## What to do
Reproduce the rows from the line containing "Clear the Trigger" through the end of the rows, changing "Bookmarks" to "History" and keeping everything else the same.

## Information shown
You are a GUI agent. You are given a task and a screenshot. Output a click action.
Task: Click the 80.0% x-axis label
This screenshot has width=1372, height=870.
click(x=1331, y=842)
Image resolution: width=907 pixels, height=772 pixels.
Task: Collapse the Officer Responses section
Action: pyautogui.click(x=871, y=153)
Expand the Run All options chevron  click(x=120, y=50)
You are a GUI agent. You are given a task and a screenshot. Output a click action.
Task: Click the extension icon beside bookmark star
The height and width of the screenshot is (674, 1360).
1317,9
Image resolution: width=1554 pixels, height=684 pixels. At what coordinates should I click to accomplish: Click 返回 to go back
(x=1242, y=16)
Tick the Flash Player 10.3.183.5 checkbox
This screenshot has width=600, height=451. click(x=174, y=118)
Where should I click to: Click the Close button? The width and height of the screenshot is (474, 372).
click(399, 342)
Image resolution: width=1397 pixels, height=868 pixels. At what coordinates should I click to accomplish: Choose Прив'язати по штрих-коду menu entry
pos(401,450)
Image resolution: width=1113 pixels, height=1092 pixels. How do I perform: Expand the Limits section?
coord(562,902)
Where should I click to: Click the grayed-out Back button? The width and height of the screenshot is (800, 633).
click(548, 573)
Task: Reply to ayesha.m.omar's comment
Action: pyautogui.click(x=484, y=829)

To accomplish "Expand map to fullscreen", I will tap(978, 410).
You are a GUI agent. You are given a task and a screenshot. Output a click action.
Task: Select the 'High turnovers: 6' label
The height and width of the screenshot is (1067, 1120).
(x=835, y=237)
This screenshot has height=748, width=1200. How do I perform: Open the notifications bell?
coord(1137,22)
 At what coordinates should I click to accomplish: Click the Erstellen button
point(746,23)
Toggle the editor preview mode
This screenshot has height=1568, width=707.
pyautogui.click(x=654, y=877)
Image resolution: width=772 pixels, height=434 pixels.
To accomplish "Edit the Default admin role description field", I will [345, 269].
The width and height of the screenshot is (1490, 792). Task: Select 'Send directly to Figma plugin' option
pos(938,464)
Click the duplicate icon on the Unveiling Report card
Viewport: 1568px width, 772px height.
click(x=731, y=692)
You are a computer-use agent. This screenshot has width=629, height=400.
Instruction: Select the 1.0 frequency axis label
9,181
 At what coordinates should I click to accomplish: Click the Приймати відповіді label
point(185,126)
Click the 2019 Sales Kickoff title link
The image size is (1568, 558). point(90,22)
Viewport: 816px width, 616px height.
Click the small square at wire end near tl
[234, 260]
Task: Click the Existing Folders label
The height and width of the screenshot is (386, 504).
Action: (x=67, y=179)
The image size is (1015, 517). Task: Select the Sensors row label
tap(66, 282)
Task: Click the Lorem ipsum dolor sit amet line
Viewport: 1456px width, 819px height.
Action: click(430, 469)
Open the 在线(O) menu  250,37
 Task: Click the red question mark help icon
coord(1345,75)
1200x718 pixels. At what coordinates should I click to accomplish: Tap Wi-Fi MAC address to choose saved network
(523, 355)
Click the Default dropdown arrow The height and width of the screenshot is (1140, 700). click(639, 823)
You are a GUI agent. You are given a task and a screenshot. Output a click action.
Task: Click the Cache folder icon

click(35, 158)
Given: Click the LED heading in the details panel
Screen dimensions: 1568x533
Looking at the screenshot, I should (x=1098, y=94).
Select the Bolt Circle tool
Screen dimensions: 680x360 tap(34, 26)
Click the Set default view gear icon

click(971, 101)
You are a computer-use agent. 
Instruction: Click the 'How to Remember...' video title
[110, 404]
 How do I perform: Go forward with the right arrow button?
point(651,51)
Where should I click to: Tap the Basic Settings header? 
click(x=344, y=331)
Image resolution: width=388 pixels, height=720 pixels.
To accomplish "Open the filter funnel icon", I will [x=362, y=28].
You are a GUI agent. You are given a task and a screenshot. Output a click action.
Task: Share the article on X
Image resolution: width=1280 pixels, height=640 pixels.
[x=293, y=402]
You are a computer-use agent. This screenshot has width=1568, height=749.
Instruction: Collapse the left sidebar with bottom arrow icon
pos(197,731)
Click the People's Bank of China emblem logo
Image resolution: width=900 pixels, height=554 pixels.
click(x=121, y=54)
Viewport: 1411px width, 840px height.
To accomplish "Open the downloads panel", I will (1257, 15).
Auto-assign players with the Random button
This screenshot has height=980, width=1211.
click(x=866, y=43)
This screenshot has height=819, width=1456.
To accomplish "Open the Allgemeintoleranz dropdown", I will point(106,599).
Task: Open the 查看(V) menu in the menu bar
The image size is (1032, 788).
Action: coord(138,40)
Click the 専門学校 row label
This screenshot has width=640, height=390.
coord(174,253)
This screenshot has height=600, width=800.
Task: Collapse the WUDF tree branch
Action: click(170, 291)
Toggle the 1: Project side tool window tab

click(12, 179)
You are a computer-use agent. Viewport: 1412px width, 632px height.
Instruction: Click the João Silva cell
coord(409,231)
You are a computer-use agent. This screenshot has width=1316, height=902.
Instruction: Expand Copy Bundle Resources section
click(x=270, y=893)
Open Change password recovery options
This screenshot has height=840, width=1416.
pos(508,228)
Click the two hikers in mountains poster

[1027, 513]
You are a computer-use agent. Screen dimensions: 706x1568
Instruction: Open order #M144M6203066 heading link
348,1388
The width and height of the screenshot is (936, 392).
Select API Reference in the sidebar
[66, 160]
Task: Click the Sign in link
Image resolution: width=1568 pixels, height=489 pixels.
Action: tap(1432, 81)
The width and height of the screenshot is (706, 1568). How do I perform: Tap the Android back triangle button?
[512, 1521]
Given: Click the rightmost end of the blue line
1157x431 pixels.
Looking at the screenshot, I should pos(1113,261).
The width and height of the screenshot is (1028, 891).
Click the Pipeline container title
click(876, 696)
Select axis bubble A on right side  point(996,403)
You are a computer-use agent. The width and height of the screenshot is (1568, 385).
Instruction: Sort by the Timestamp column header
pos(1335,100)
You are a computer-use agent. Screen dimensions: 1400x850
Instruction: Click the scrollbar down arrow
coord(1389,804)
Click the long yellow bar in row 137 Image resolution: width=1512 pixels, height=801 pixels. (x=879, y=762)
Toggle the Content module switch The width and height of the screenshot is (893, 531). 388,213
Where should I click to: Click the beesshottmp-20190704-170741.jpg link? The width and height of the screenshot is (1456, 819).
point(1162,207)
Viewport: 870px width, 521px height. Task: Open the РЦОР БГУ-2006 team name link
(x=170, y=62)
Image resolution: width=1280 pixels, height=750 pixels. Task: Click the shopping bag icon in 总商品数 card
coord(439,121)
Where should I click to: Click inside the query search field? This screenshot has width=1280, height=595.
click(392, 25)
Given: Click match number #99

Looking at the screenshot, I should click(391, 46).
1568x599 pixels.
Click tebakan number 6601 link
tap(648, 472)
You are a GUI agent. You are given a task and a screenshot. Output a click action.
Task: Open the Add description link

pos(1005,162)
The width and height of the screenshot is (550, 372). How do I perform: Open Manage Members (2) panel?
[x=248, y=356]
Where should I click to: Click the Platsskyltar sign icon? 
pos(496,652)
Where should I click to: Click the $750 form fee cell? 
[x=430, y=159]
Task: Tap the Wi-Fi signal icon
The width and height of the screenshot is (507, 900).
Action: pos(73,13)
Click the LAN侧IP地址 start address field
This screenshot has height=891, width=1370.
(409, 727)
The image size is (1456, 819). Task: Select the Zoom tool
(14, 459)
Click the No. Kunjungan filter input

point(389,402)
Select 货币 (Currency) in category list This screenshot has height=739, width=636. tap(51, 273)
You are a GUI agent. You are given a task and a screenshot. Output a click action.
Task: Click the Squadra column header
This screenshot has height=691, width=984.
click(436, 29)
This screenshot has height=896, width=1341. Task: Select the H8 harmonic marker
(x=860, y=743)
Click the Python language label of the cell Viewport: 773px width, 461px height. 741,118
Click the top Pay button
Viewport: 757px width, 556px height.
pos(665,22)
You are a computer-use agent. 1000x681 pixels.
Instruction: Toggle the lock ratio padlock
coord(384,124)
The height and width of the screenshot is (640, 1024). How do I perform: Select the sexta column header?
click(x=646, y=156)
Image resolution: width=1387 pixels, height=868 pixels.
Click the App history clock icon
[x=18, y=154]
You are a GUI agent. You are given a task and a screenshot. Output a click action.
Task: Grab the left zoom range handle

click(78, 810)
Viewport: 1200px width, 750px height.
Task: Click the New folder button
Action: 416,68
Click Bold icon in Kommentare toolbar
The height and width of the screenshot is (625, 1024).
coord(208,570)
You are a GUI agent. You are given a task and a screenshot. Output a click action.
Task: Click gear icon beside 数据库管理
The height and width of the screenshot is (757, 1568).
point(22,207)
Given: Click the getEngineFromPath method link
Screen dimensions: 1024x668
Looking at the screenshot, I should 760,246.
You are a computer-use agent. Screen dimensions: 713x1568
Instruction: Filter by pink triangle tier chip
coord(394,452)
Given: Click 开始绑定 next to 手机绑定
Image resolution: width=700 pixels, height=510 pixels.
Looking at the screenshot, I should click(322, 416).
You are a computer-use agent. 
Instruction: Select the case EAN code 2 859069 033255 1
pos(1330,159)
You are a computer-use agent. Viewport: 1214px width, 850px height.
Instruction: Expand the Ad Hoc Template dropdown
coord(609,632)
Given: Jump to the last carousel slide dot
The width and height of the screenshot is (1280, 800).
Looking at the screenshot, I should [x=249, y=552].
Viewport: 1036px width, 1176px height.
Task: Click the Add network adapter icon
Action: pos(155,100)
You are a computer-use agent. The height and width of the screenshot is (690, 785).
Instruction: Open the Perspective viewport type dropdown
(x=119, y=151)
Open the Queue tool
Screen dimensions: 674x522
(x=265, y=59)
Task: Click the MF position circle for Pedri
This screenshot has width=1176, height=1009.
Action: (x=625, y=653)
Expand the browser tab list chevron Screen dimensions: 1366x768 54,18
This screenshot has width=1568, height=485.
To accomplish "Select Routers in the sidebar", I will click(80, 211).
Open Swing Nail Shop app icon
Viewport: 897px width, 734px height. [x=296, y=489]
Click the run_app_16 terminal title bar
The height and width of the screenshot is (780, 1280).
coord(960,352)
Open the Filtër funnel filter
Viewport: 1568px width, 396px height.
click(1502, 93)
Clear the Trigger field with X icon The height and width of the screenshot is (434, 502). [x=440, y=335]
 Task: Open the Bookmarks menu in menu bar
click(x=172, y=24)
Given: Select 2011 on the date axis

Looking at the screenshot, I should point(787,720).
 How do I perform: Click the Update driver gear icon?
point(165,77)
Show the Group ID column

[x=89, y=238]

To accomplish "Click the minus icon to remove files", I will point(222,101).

## Answer below
Clear the Trigger field with X icon The height and width of the screenshot is (434, 502). [x=440, y=335]
 Task: Open the History menu in menu bar
click(x=172, y=24)
Given: Select 2011 on the date axis

Looking at the screenshot, I should point(787,720).
 How do I perform: Click the Update driver gear icon?
point(165,77)
Show the Group ID column

[x=89, y=238]

To accomplish "Click the minus icon to remove files", I will point(222,101).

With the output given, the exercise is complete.